Doğru açıklama gerekli olsa da, hastanın durumunu düşünmeden hastayı gerçeklerle karşı karşıya bırakmayın. Gerçekleri gerektiği kadar açık ve basit bir şekilde açıklamaya hazır olun. Hastaların her şeyle kendi başlarına baş etmelerini beklemeyin.
Hastalara bazen “İlerlemiş bir kanseriniz var ve yapabileceğim bir şey yok.” denilebiliyor. “Sizin durumunuzda kişiler için etkili bir tedavi yok.” Hekim tarafından sergilenen böylesine acımasız bir tutum, hastalarda umut kaybına, öfkeye, teslimiyete ve yabancılaşma duygusuna neden olur. Hekimler sözlü ifadeleri veya tavırlarıyla hastalarda hem umut hem de umutsuzluk yaratabileceklerini bilmelidirler. Hekimler böyle bir ifadeyle hastayı terk etmek yerine destekleyici bakım da dahil olmak üzere diğer olumlu özellikleri sunmalıdır.
Tanıyı iletmek ve kötü haber vermek genellikle bir poliklinikte yapılır. Açıklama için yeterli zaman kullanılmalı ve müteakip değerlendirme gereklidir. Hastalar çok endişeli olduklarında sorumlu hekim psikiyatristlere ve psikologlara başvurmalıdır.
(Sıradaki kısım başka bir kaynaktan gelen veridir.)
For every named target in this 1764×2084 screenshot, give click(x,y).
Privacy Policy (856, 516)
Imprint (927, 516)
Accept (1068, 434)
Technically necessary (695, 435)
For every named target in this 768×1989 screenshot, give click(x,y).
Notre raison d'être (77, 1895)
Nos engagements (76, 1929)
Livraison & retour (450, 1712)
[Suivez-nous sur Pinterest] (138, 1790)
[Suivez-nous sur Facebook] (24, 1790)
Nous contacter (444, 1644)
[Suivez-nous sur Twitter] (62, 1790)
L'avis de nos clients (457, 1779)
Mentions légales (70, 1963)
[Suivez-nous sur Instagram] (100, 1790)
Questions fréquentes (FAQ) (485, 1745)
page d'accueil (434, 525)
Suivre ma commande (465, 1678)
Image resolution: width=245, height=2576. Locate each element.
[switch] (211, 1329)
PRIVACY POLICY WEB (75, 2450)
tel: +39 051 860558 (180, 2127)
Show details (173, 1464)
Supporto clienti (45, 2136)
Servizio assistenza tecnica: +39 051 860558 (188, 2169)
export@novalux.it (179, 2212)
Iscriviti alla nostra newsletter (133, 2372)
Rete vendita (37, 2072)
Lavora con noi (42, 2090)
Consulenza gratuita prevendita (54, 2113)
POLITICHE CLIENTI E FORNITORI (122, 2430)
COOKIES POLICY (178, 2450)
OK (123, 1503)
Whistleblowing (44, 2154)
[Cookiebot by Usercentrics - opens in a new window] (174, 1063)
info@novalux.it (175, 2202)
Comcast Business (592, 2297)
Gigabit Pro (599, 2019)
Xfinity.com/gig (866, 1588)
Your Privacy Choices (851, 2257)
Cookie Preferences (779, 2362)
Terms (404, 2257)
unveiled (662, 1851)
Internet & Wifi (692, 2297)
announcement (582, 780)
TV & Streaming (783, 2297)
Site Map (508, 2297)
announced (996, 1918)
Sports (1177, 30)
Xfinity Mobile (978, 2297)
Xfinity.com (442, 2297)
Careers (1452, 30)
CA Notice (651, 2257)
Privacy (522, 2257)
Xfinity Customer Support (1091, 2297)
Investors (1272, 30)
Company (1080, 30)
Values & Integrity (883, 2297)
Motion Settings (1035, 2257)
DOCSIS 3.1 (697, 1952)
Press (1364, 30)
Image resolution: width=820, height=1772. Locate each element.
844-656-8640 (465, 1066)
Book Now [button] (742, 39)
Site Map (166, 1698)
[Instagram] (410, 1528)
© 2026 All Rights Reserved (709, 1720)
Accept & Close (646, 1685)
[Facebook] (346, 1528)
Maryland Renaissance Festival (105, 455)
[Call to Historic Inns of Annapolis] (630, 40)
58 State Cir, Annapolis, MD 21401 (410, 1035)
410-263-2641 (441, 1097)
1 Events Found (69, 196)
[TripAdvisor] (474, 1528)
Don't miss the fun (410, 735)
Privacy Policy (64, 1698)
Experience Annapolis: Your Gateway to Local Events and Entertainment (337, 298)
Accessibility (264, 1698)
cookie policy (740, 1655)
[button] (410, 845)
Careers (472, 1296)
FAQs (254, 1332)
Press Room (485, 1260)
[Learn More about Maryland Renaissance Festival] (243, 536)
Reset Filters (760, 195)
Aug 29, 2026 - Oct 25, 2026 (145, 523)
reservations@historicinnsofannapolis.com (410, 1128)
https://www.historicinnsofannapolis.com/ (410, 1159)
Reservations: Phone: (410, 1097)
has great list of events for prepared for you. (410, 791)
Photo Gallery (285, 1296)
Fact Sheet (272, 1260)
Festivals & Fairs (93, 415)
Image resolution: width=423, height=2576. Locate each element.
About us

Poliklinikteki tüm görevleri tamamladıktan sonra hastalarla başka bir vesileyle konuşmak veya kanser teşhisinin açıklandığı gün tekrar telefonla konuşarak teşvik etmek gibi seçenekler bazen çok etkili olabilir.
Hastalar hekimlere karşı çekingenlik gösterir ve bazen onlardan korkar. Bu nedenle bazı hastalar, tanıları söylendiğinde duygularını ifade edemezler veya hekimin anlattıklarına uymaları gerektiğine inanarak hekime soru soramazlar. Bununla birlikte, bazı hastalar hemşirelerle konuşurken daha açık sözlü olma eğilimindedir ve onlara teşhisleri hakkında sorular sorabilir. Bu nedenle hekimlerin gerçek duygu ve şikayetleri hemşireler aracılığıyla duyması önemlidir. Bu durumda hekimler ve hemşireler arasındaki işbirliği çok önemlidir.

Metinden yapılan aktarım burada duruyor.